## Dataset excerpts
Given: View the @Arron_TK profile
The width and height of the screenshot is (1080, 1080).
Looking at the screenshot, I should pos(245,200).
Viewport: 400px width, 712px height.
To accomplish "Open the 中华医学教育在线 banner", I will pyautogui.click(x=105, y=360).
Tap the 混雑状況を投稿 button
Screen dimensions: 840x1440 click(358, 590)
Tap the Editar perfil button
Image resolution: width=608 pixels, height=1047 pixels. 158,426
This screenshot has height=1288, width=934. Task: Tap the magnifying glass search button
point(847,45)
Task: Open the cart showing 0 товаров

## The exercise
Could you output every line of the records above as a numbered list, skipping any blank lines?

## Completed exercise
1. Given: View the @Arron_TK profile
2. The width and height of the screenshot is (1080, 1080).
3. Looking at the screenshot, I should pos(245,200).
4. Viewport: 400px width, 712px height.
5. To accomplish "Open the 中华医学教育在线 banner", I will pyautogui.click(x=105, y=360).
6. Tap the 混雑状況を投稿 button
7. Screen dimensions: 840x1440 click(358, 590)
8. Tap the Editar perfil button
9. Image resolution: width=608 pixels, height=1047 pixels. 158,426
10. This screenshot has height=1288, width=934. Task: Tap the magnifying glass search button
11. point(847,45)
12. Task: Open the cart showing 0 товаров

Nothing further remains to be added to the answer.